Savcı üç ay önce "yok" dediği "Çarşı Örgütü"ne dava açmış!
Savcı Adem Meral'in, iddianameyi hazırlamadan üç ay önce Çarşı'yla ilgili olarak 'herhangi bir yapılanma ya da örgüt yapısı tarif edilmediği'ni belirttiği ortaya çıktı.
Gezi Parkı gösterilerine katıldıkları için ‘hükümeti ortadan
kaldırmaya teşebbüs' ve 'terör örgütü kurma ve yönetme‘ iddiasıyla
Çarşı grubuna dava açan Savcı Adem Meral’in, iddianameyi
hazırlamadan üç ay önce Organize Suçlarla Şube Müdürlüğü’ne yazdığı
yazıda, “Şüphelilerin telefonlarının örgüt kapsamında dinlendiği
ancak örgütle ilgili herhangi bir yapılanma ya da örgüt yapısı
tarif edilmediği”ni belirttiği ortaya çıktı.
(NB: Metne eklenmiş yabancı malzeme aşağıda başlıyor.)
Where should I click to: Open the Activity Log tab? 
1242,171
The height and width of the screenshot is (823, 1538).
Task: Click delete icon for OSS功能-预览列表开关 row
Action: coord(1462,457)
Radikal'den İsmail Saymaz'ın haberine göre savcıya görüş belirten
Terörle Mücadele Şubesi, Çarşı hakkında bir tahkikatın olmadığını
belirtirken, Organize Suçlarla Mücadele Şubesi’nin ise gruba
yönelik “maçta sahaya girme, tesislere zarar verme, bıçakla
yaralama, deplasmana giderken bıçakla yakalanma, karaborsada bilet
satma” gibi suçlarla açılan bir başka soruşturmanın evrakını ve üç
ayrı 'örgüt' şemasını gönderdi. İlk şemada, Gezi Parkı eylemlerinde
yer alan taraftarlar varken, ikinci ve üçüncü şemada ise bu
eylemlere katılmayan Alen Markaryan’ın liderliğindeki grup ile
Karagümrük ve Deplasman Kartalları’nın lider ve üyeleri yer
alıyor.
TEM: Bizde kaydı yok
Çarşı’ya liderleri Cem Yakışkan ve Erol Özdil gibi isimlerinde
aralarında olduğu 35 kişinin hakkında ‘hükümeti ortadan
kaldırmak’tan İstanbul 13. Ağır Ceza Mahkemesi’nde dava açılmıştı.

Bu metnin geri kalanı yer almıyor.